Entre los productos con mayores aumentos en lo que va del año figuran las bebidas, los cigarros, las botanas y frituras, los embutidos, así como frutas y verduras. Para los pequeños negocios, el traslado de costos representa una disyuntiva: mantener precios puede reducir sus márgenes, pero incrementarlos puede disminuir la demanda o hacer que los clientes compren menos artículos.
Los consumidores ya están modificando sus patrones de compra. Según NIQ, buscan marcas propias, presentaciones pequeñas y productos de menor precio, además de recurrir con mayor frecuencia a tiendas de descuento. La ANPEC identificó una conducta parecida: 70.9% de los clientes compra principalmente guiándose por el precio y no tanto por la marca.
El organismo también señaló que 55.6% de los clientes realiza compras diarias de entre 50 y 100 pesos en las tiendas de barrio. A esto se suma un aumento en la adquisición de productos a granel, principalmente azúcar, arroz y frijol. El cambio sugiere que los hogares están administrando el presupuesto en periodos más cortos y priorizando el desembolso inmediato sobre las compras de mayor volumen.
El Mundial impulsó ventas, pero no cambió la tendencia
El torneo de futbol generó un repunte temporal en categorías asociadas con la convivencia frente a los partidos, sobre todo refrescos, cervezas y botanas, tanto en el canal tradicional como en las tiendas de autoservicio.
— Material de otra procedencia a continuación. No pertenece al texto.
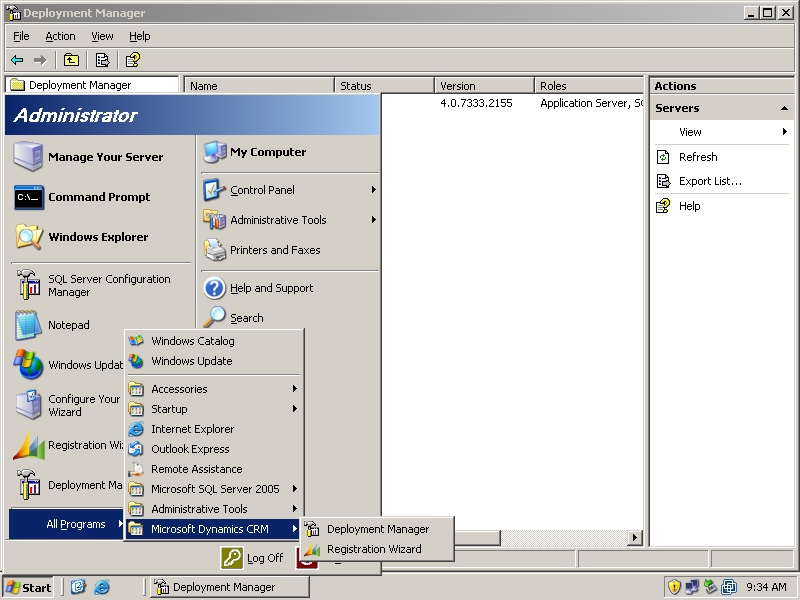Click Refresh in the Actions pane
Viewport: 800px width, 600px height.
[697, 157]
No obstante, el efecto se concentró en el periodo de los encuentros y perdió fuerza al concluir la competencia.
Entre el 24 de mayo y el 12 de julio, periodo que incluyó parte del Mundial celebrado del 11 de junio al 19 de julio, las ventas de refrescos crecieron 8.3% en valor, mientras que el volumen cayó 4.5%. El resultado muestra que el aumento de ingresos de la categoría estuvo acompañado por una menor cantidad de producto comercializado.
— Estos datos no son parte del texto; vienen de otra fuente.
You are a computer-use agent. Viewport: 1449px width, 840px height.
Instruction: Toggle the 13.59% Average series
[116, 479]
Para el 12 de julio, el crecimiento de las ventas ya se había desacelerado a 6.1%, según NIQ. Calderón explicó que, una vez terminada la “fiesta” mundialista, persistieron los retos que ya enfrentaba el mercado. En términos de consumo, el evento funcionó como un estímulo puntual, pero no compensó el deterioro derivado de los precios ni la debilidad del ingreso disponible.
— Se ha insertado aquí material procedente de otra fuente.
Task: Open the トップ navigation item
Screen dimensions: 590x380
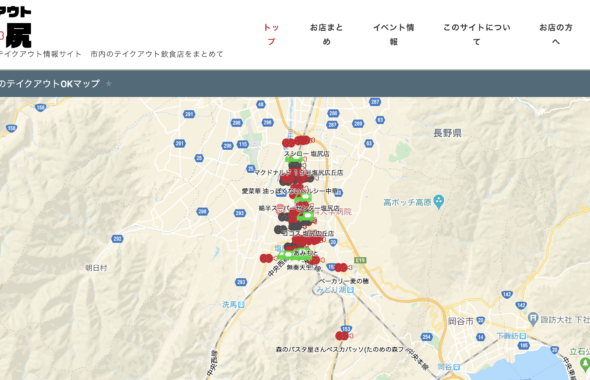Action: tap(271, 35)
NIQ describió el año como complicado y reportó contracciones en el volumen total de la canasta, particularmente en el segmento de bebidas no alcohólicas, donde se encuentran los refrescos. La evolución de los próximos meses dependerá de si los hogares recuperan capacidad de compra y de cómo respondan fabricantes, comercios y consumidores a nuevos ajustes de precios. Mientras tanto, la estrategia dominante seguirá siendo comprar menos, elegir presentaciones económicas y priorizar los productos considerados indispensables.